* [About this exercise]: Could you copy out the article below about frogs and pesticides in full, word for word?

* [Text block]:
Apparently The Frog-pocalypse Is Still A Thing
Lost in all of the hype and hysteria and White House panels on how industry is killing bees is the last indicator species that was being doomed by non-organic pesticides: frogs.
It seems like a hundred years ago but it was only last decade that a biologist in a department at Berkeley got a friend of his, a member of the National Academy of Sciences, to hand-walk a paper on frogs past peer review and into PNAS - the Proceedings of the National Academy of Sciences.(1) The paper had no data but that wasn't a problem, screenshots were apparently enough for whoever rubber-stamps articles handed to them by members of the Academy (it's still done today - there is no way serious peer review approved a paper claiming that female-named hurricanes cause more damage because men are prejudiced against them) and because it was in PNAS, one of the most prestigious publications in the world, the environmental behemoth was mobilized, press releases went out, the New York Times dutifully rewrote them, and that got calls for the EPA to convene a special panel.

* [Data section]:
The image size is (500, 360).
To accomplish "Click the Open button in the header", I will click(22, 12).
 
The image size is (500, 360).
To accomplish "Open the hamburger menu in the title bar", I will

* [Problem solution]:
Apparently The Frog-pocalypse Is Still A Thing
Lost in all of the hype and hysteria and White House panels on how industry is killing bees is the last indicator species that was being doomed by non-organic pesticides: frogs.
It seems like a hundred years ago but it was only last decade that a biologist in a department at Berkeley got a friend of his, a member of the National Academy of Sciences, to hand-walk a paper on frogs past peer review and into PNAS - the Proceedings of the National Academy of Sciences.(1) The paper had no data but that wasn't a problem, screenshots were apparently enough for whoever rubber-stamps articles handed to them by members of the Academy (it's still done today - there is no way serious peer review approved a paper claiming that female-named hurricanes cause more damage because men are prejudiced against them) and because it was in PNAS, one of the most prestigious publications in the world, the environmental behemoth was mobilized, press releases went out, the New York Times dutifully rewrote them, and that got calls for the EPA to convene a special panel.